Фрагмент документа:
>>>
Феодосию-Ферапонту в книге о Леониде и в «Братьях Карамазовых» противопоставляются «всегдашняя веселость» Леонида и слова Зосимы «други мои, просите у Бога веселья», шутливость, «духовная простота, младенчество христианское» того и другого, свободное отношение к аскетическим правилам (о. Леонид «вкушал пищу дважды в сутки, пил иногда рюмку вина или стакан пива», а Зосима, по словам Ферапонта, «постов не содержал, конфетою прельщался, барыни ему в карманах привозили»), нарушение сурового закона не молиться о самоубийцах (и Леонид, и Зосима такую молитву допускали и даже советовали). Как и отец Леонид, Достоевский был убежден, что монаха делает не одежда внешняя, а мантия «внутреннего облачения». Как известно, многие упрекали Достоевского за новое, «розовое христианство», в числе обвинителей был и суровый византиец Константин Леонтьев, умнейший, но мрачный до отчаяния пессимист, проживший внешне счастливую, но внутренне очень противоречивую жизнь. Обвинения эти слышны и в наши дни. Приходится признать, что русская духовность, как и всякая другая христианская духовность, не однородна. И даже внутренне антагонистична. С одной стороны — суровый аскетизм, в своей предельности отрицающий благость мира и радость жизни, акосмичный, неукоснительное соблюдение правил и канонов в ущерб свободе, творчеству и любви, авторитаризм, материализация предметов («вещелюбие», по терминологии о. С. Булгакова), с другой же стороны — подражание Христу во внутреннем делании, в жертвенной любви не только к Богу, но и к Его творению, в отказе от сакрализации форм, от всякой власти и властности, от всего показного и внешнего и т. д. Достоевский знал обе эти стороны русской духовности. Возможны случаи, когда эти два направления как-то сочетаются и друг друга восполняют и умеряют. Но в своем творчестве он возвеличил духовность внутреннюю, свободную, радостную, обращенную к миру и обличил тупики и бесплодие «духовности» противоположной. В этом смысле можно сказать, что он не только наследник и изобразитель русской христианской православной духовности, но и ее живой соучастник и творец.
<<<
Исходные строки:
>>>
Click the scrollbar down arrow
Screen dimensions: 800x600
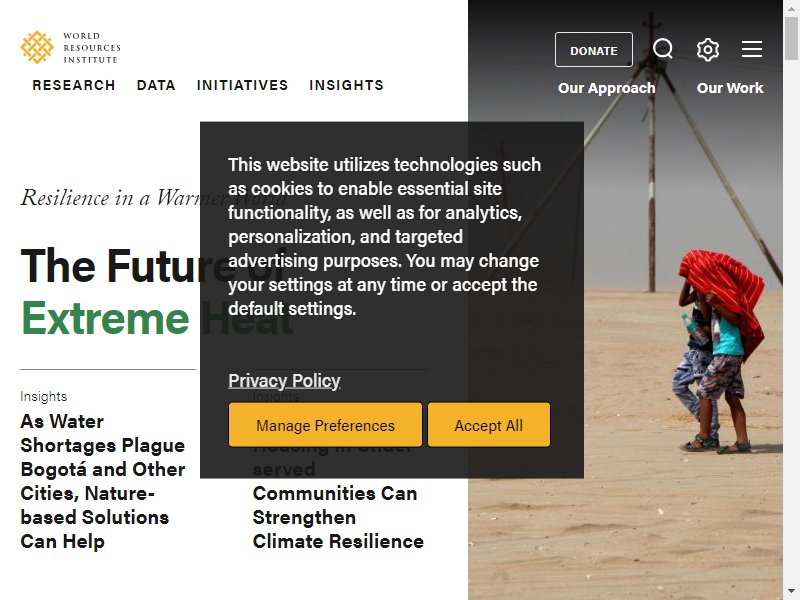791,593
<<<
>>>
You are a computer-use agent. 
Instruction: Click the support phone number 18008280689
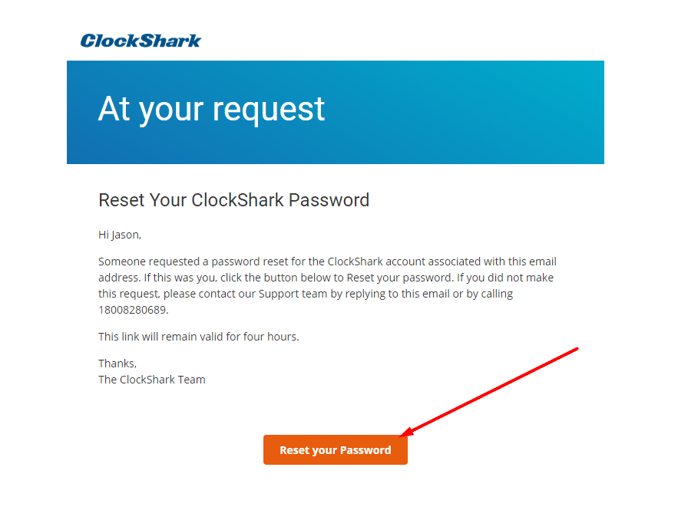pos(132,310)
<<<
>>>
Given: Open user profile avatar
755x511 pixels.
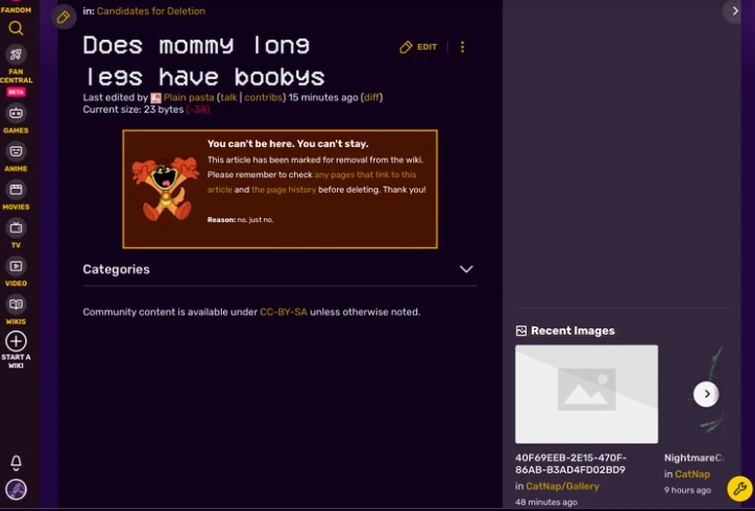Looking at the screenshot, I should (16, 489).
<<<
Задания:
[a] Выпишите из текста о русской духовности у Достоевского все определения, которыми описана духовность, возвеличенная писателем в творчестве.
[b] Продолжите текст о русской духовности у Достоевского, начав сразу после его последнего предложения.
Строки для работы не понадобятся.

Ответы по заданиям:
[a] Внутренняя, свободная, радостная, обращенная к миру.

[b]
Опубликовано в журнале «Вестник РХД» №196. Перепечатка с разрешения издателя.


[1] Это дало повод французскому исследователю Пьеру Паскалю несправедливо упрекнуть Достоевского в некотором несторианстве, в недостаточной вере в Божественность Иисуса Христа (Dostoïevski devant Dieu. Paris, 1969. P. 140). — Примеч. авт.

[2] Фудель С.И. Наследство Достоевского. Москва, 1998. С. 121. И в дальнейших наших размышлениях мы пользуемся фактическим материалом, собранным С. И. Фуделем. — Примеч. авт.

[3] Мочульский К. Достоевский. Жизнь и творчество. Париж, 1947. — Примеч. авт.